TASKS TO COMPLETE:
1 – Copy the forum thread about adding isend_using_schema to conduit, starting with "This was causing" and going on through "approach for sure.", and switch "deadlock" to "hang" everywhere it occurs in that span.
2 – In the forum thread about adding isend_using_schema to conduit, what kind of buffers do the general isend/irecv solutions seen outside of conduit use?
3 – Carry on the forum thread about adding isend_using_schema to conduit from the point where it stops.

Add `relay::mpi::isend_using_schema`
I'm developing an mpi application where ranks need to send conduit nodes to each other in a point-to-point manner. E.g. imagine a ring where each rank sends a node to its left neighbor and receives from its right neighbor.
This was causing the application to deadlock with using send_using_schema and recv_using_schema.
I was able to resolve by adapting the send_using_schema to an isend_using_schema
(i.e. using MPI_Isend instead of MPI_Send).
Should I add this to conduit::relay::mpi?
Yes, knowing how you approached this would be great!
It might be helpful to review:
https://github.com/LLNL/conduit/pull/433
For isend/irecv - the a prior constraints are hard to tackle for the general case.
For the sync case, every pair has to post their send/recv in the same order, or else deadlock. For your case - isend, irecv is the right approach for sure.
General solutions for isend/irecv I have seen (outside of conduit) use fixed size buffers, and then they manage chunking generic sized payloads into these buffers. Then they use a continuous wait/polling pattern until everything arrives.

DATA BLOCK:
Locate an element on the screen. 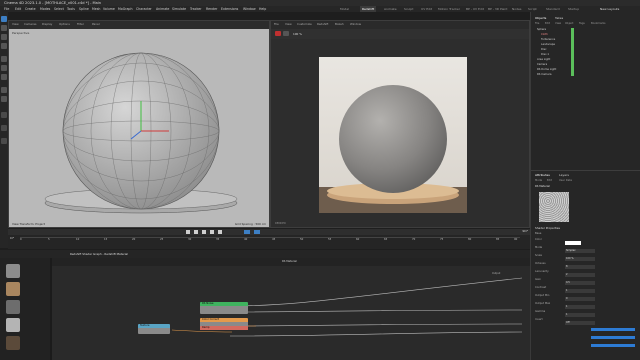  object-row: Disc.1 is located at coordinates (545, 54).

ANSWERS:
1 –
This was causing the application to hang with using send_using_schema and recv_using_schema.
I was able to resolve by adapting the send_using_schema to an isend_using_schema
(i.e. using MPI_Isend instead of MPI_Send).
Should I add this to conduit::relay::mpi?
Yes, knowing how you approached this would be great!
It might be helpful to review:
https://github.com/LLNL/conduit/pull/433
For isend/irecv - the a prior constraints are hard to tackle for the general case.
For the sync case, every pair has to post their send/recv in the same order, or else hang. For your case - isend, irecv is the right approach for sure.

2 – They use fixed size buffers and split generic sized payloads into chunks that fit them.

3 –
It would be great to get a general strategy into conduit -- even if it ends up being a bit more complex than just transactions of isend, irecv +iwait.
This issue is also related: https://github.com/LLNL/conduit/issues/170
(we concluded we don't want any-to-any, we want the general isend/irecv solution or strategy to share)
Thanks for the pointers @cyrush
I'm currently using a non-blocking send (MPI_Isend) with a blocking receive (MPI_Recv).
I think I still need to tweak my solution a bit since some runs are getting invalid conduit nodes on the receive side (see below).
Here's what I currently have: https://github.com/LLNL/axom/blob/cf11f5210d9751e785be4bd05e1b0638897cbeb4/src/axom/quest/DistributedClosestPoint.hpp#L78-L145
The only difference to send_using_schema is here:
https://github.com/LLNL/axom/blob/cf11f5210d9751e785be4bd05e1b0638897cbeb4/src/axom/quest/DistributedClosestPoint.hpp#L121-L130
And here's how I'm using it: https://github.com/LLNL/axom/blob/cf11f5210d9751e785be4bd05e1b0638897cbeb4/src/axom/quest/DistributedClosestPoint.hpp#L326-L337
I think this has to change to make the MPI_Request a parameter to isend_using_schema which is freed after the recv_using_schema, e.g. by sending a [blocking] "acknowledge" message from the receiver back to the sender.
I agree with your comment on #170 that these calls need to be synchronized and a tutorial on how to use them would be really helpful.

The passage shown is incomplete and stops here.